While the large majority of organizations in the survey agreed it was important for organizations to control their data to extract value from it, few of them did so, with only 3% reaching the desirable highest level of maturity.

Even though the value of data – the new oil – has been trumpeted for some time in the IT community, a large new global study from HPE has found that talk continues to be the rule rather than action. While over 60% of respondents said it was strategically important for their organizations to control their data and the means to create value from data, the average ability to create value from data  was only  2.6 on a five-point scale, and with only 3% reaching the highest maturity level.

“The goal was to find out if organizations are ready to extract value from the data they have,” said Dr. Eng Lim Goh, SVP and CTO for AI at HPE. “8685 decision makers in 19 countries across many industries responded, including the public sector, which was well represented at 15% of the total.” The survey was conducted by YouGov on behalf of HPE.

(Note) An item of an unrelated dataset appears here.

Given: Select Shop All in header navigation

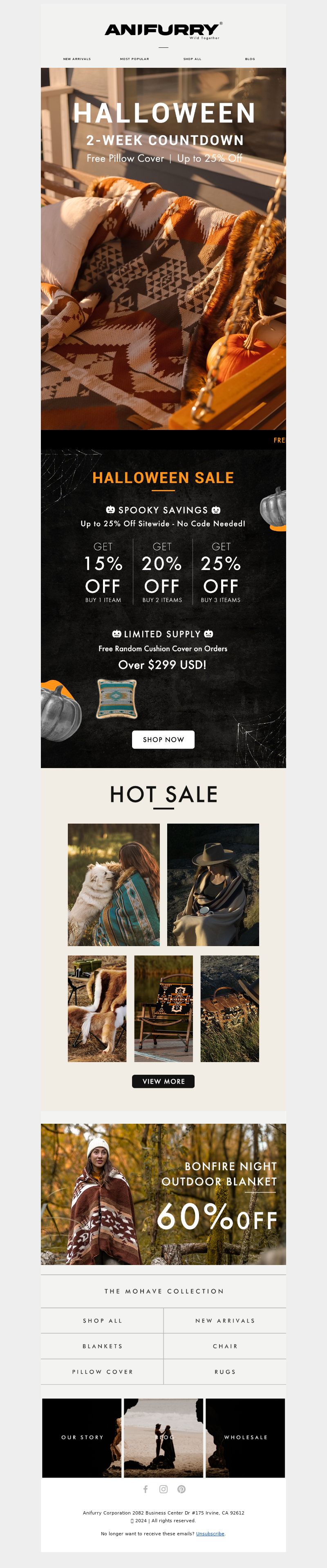Looking at the screenshot, I should 193,59.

The survey is based on a maturity model HPE developed that assesses an organization’s ability to create value from data based on strategic, organizational and technological criteria.

“There are five levels of response,” Goh said. “At the highest level, data economics, data strategy is part of corporate strategy, with real-time data push and pull that uses AI and advanced analytics to drive outcomes. Only 3% of organizations met this criteria today. On the other hand, the lowest level, which we call ‘data anarchy’ has each silo is doing its own thing, with no data strategy at a corporate level.” 14% of organizations are at that lowest level of maturity, Level 1.

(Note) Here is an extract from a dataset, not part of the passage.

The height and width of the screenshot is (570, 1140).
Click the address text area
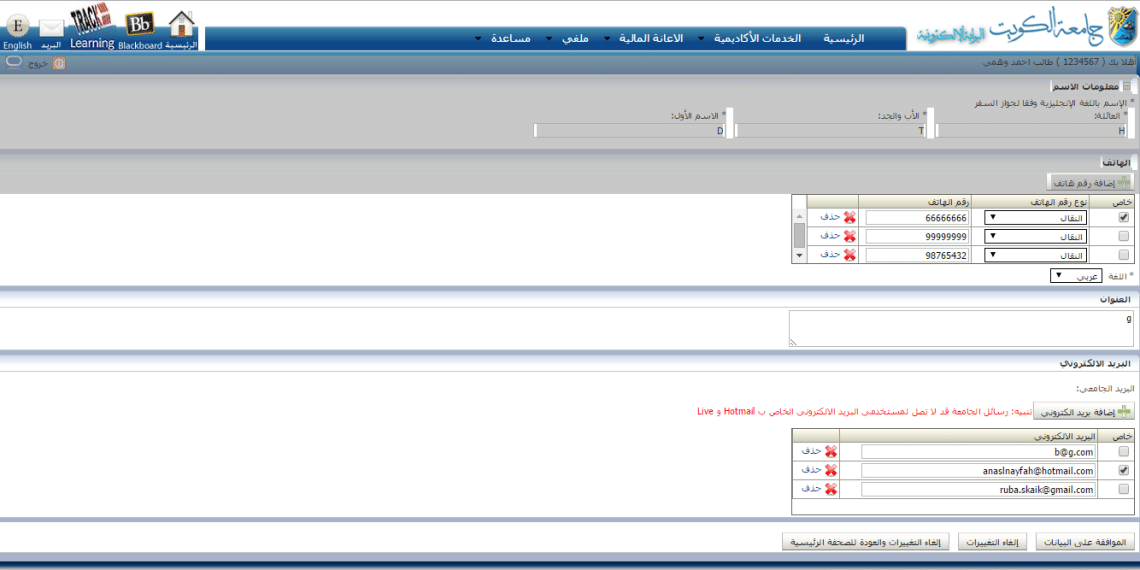tap(960, 328)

In between is Level 2, ‘data reporting, where use of data is generally confined to spreadsheets and BI tools, and which is practised by 29% of organizations. 37% percent are on level 3, ‘data insights’, and 17% are on level 4, ‘data centricity’.

“The average level across the world is 2.6,” Goh said. “Above 300 employees, the average is 3.0, while the average is 2.3 for organizations below 250 employees.”

Other metrics from the study indicated that data strategy is not a key part of corporate strategy (87%), there is no strategic focus on data-driven products and services (72%), there is no cross-organizational budget for data initiatives (70%) and there is no machine learning or deep learning but only the use of spreadsheets or canned reporting and BI (48%).

“These data tell us that there’s a lot of work to be done,” Goh said. “Only 8% of the respondents say that they can unify all data in real time. Data value creation requires unified data access across the edge to the cloud.”

Goh also pointed out that these data also fly in the face of the respondents’ own views about the importance of control of the data to properly extract value from it.

“How important is control over the data?” he asked. “28% strongly agree, 34% agree and 22% somewhat agree that control is an important factor to extract value from data. Lack of control hurts the ability to get value from data.”

This is reflected in data showing that 34% of respondents have no overarching data and analytics architecture at all, with data being isolated in individual applications or locations. Only 19% have implemented a central data hub or fabric that provides unified access to real-time data across their organization, and another 8% say this data hub also includes external data sources.

“Organizations must put data at the centre of their digital transformation strategy, and this requires a hybrid edge-to-cloud architecture,” Goh concluded.